(Records from a dataset)
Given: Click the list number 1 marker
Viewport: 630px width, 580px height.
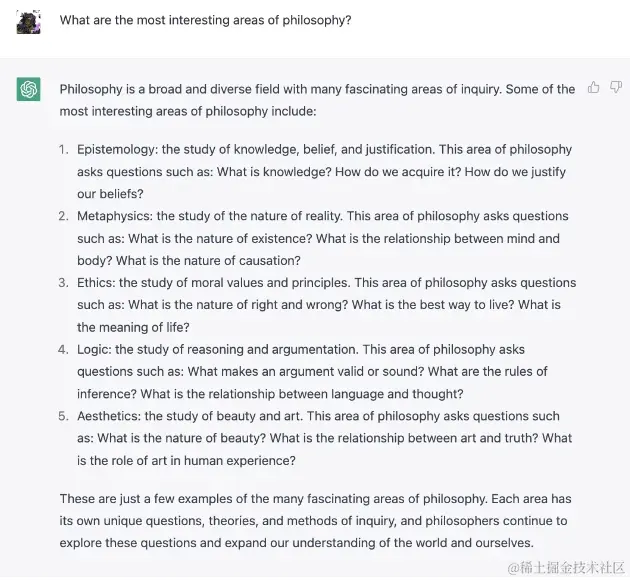Looking at the screenshot, I should click(x=63, y=149).
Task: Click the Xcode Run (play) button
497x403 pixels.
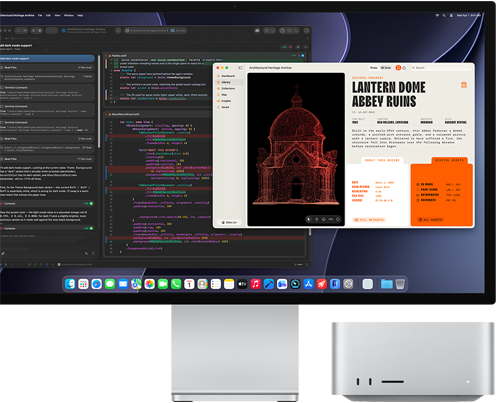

- YOUR ASSIGNMENT
All entries above must be repeated exactly; pictures are to be left out.

- RESPONSE AREA
Given: Click the list number 1 marker
Viewport: 630px width, 580px height.
Looking at the screenshot, I should click(x=63, y=149).
Task: Click the Xcode Run (play) button
497x403 pixels.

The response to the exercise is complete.